___ 抜粋 ___

都市と地方の支出構造の違い~所得格差が消費を左右、地方は移動・エネルギーコストが高い

次に、二人以上勤労者世帯の消費支出を確認する。支出額は都市部ほど多く、地方部ほど少ない傾向がある(図表4)。例えば、東京都区部と小都市B・町村を比べると、その差は月平均で7.7万円、小都市B・町村の支出額の25.4%に相当し、年間では90万円を超える。

こうした差には「生活コストの低さ」という要素もあるだろうが、先に見た消費者物価地域差指数によれば、東京の日常生活費は全国平均より約5%、物価水準の低い地方と比べても約1割高い程度にとどまっていた。

したがって、この支出額の差は、前節で示した世帯年収の顕著な差が可処分所得の違いとして表れた可能性が高い。

一方で消費の内訳を見ると、地域による消費行動の違いも見える。「交通・通信」(自動車関係費を含む)や「光熱・水道」は地方部で多く、それ以外の費目は都市部で多い傾向がある。

中でも都市部で顕著に多いのが「食料」である。東京都区部では全国平均より月1万6,616円(全国の支出額の18.9%)、小都市B・町村と比べると2万6,008円多い(小都市B・町村の支出額の33.1%)。

内訳では特に外食の差が大きく、東京都区部(25,878円)では小都市B・町村(13,200円)の約2倍にのぼる。この背景には、可処分所得の差に加えて、都市部の方が飲食サービスの供給量や選択肢が多いこと、さらに比較的若い勤労者世帯が多く、利便性を重視する消費志向が高いことがあげられる。

このほか、東京都区部では「教養娯楽」(全国平均+11,356円、全国の支出額の35.9%)や「住居」(同+10,552円、同55.4%)、「教育」(同+10,307円、同55.8%)の支出も目立つ。

___ 抽出情報 ___

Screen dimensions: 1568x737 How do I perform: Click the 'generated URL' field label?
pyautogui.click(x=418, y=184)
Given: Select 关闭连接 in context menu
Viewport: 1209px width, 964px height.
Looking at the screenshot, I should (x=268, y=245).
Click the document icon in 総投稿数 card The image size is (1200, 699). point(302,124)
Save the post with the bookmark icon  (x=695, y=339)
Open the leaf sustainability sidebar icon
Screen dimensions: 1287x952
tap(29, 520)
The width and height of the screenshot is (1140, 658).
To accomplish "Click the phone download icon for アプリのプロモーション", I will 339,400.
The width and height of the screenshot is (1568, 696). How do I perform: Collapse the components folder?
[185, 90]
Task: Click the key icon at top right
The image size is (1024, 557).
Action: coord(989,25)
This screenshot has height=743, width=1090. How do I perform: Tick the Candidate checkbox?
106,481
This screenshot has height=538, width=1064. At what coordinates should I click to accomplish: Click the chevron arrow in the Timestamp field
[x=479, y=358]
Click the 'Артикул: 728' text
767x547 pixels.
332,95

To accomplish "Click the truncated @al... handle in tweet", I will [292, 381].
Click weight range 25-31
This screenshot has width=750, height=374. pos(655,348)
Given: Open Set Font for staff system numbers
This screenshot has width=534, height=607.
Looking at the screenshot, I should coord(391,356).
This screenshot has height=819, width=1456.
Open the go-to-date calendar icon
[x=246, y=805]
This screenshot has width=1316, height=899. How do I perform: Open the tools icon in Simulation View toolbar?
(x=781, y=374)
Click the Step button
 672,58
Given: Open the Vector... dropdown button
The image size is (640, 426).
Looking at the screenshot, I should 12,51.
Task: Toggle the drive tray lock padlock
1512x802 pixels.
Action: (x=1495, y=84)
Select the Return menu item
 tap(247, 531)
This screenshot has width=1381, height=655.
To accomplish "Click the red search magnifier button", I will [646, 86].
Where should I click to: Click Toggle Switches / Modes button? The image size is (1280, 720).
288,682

___

指示 1 → 都市と地方の支出構造についての抜粋では、両者の消費支出額の差が生活コストの違いよりも世帯年収の差によるものと考えられていますが、それはなぜですか。1〜3文で答えてください。
指示 2 → 都市と地方の支出構造を論じた抜粋を、最後の文のあとから書き進めてください。

回答 1 → 消費者物価地域差指数によれば、東京の日常生活費は全国平均より約5%、物価水準の低い地方と比べても約1割高い程度にとどまっていたからです。東京都区部と小都市B・町村の支出額の差は月平均7.7万円で、小都市B・町村の支出額の25.4%に相当します。そのため、この差は世帯年収の顕著な差が可処分所得の違いとして表れた可能性が高いとされています。

回答 2 →
いずれも物価水準の差を大きく上回っており、可処分所得の多さに起因する需要の強さによるものと考えられる。また、「教養娯楽」には旅行やレジャー、理美容などのサービス消費が含まれ、外食と同様に、都市部ではサービス供給が豊富であり、収入が多いことで時間をお金で補う傾向が全体的に表れているのだろう。

ところで、「教育」については、東京都では政策的要因から物価水準が全国を下回っていた。それにもかかわらず支出額が全国平均を大きく上回るということは、東京都区部の教育需要の旺盛さを示している。

私立校や学習塾、習い事といった選択肢が豊富で、競争的な進学環境の中、教育投資を惜しまない世帯が多いことが背景にある。さらに、前節で見た通り都市部の方が子育て世帯の比率がやや少ないことを考慮すると、子育て世帯あたりの教育投資額はより高額になっていると考えられる。

これは都市部における教育投資の集中化と世帯間の教育格差拡大を示唆している。

一方で、地方部で多い「交通・通信」費については、物価水準自体は東京都で比較的高い(103.2、関東地方は100.9)。内訳を見ると、地方部では「自動車等関係費」の中でも「自動車等維持費」が特に多く、小都市B・町村では東京都区部の約2.5倍に達する。ガソリン代、自動車保険、車検・整備費など、日常生活に車が欠かせない構造があらわれている。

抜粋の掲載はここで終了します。